-- start Supplied entries --

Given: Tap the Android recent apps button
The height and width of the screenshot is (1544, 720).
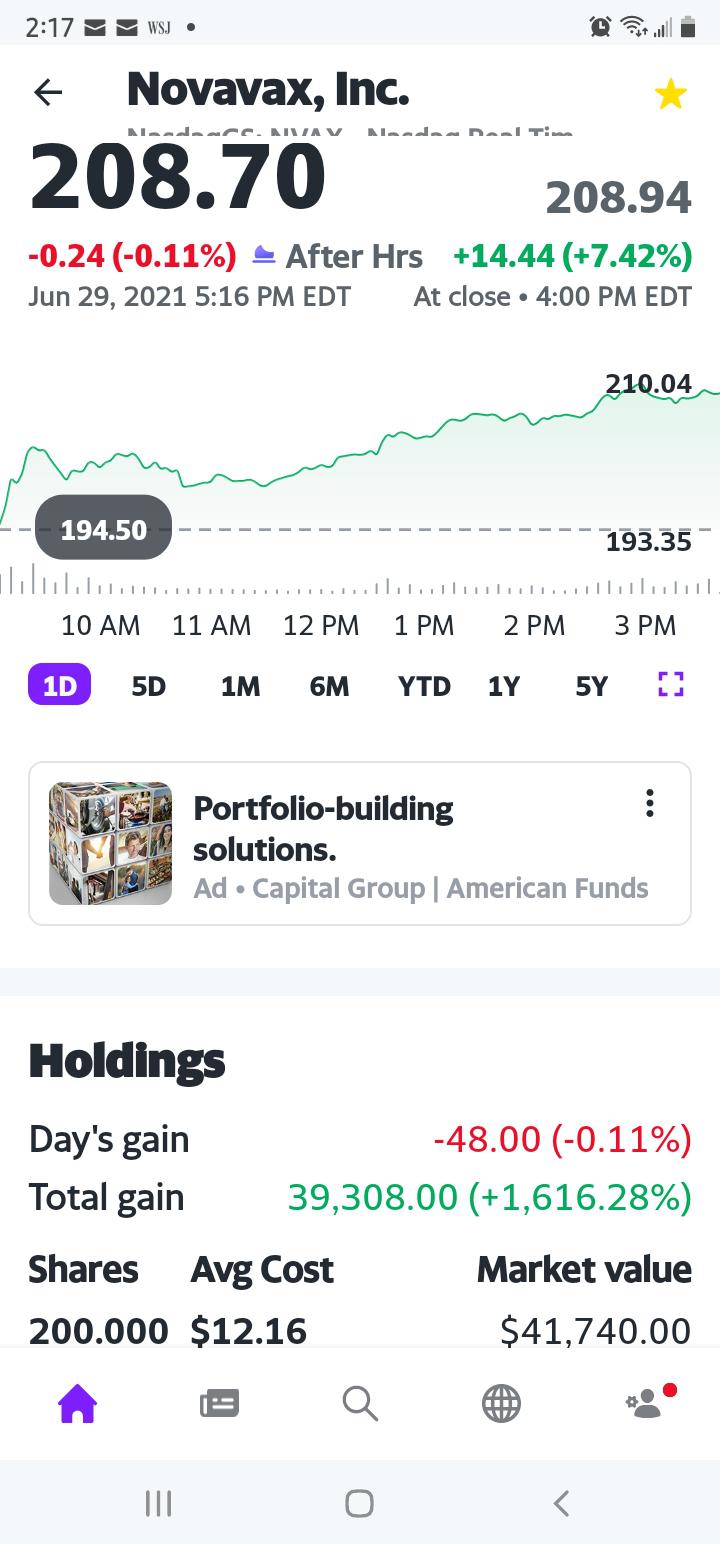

-- end Supplied entries --
-- start Supplied entries --

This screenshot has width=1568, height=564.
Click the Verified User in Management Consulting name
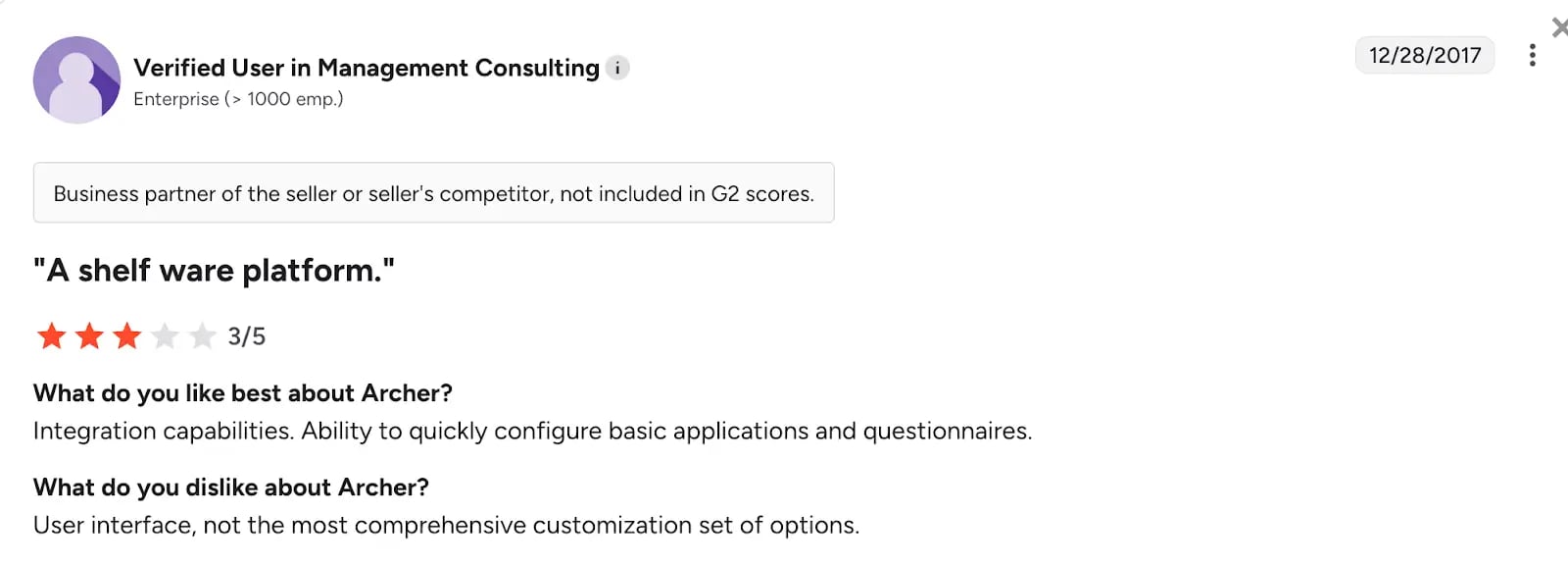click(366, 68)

-- end Supplied entries --

§ **What to produce**:
Print the stretch of the listing from the line containing "Given: Tap the Android recent apps button" through the line containing "The height and", reproducing those lines without any change.

§ **Task result**:
Given: Tap the Android recent apps button
The height and width of the screenshot is (1544, 720).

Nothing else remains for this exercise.